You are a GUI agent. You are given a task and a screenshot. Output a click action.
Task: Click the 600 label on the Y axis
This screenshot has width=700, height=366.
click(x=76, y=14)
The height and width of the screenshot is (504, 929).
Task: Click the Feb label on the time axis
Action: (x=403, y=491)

===

» **Short task**
Render every line of the records above as a JSON array of strings, with one string per line and any blank lines omitted.

» **Task answer**
[
  "You are a GUI agent. You are given a task and a screenshot. Output a click action.",
  "Task: Click the 600 label on the Y axis",
  "This screenshot has width=700, height=366.",
  "click(x=76, y=14)",
  "The height and width of the screenshot is (504, 929).",
  "Task: Click the Feb label on the time axis",
  "Action: (x=403, y=491)"
]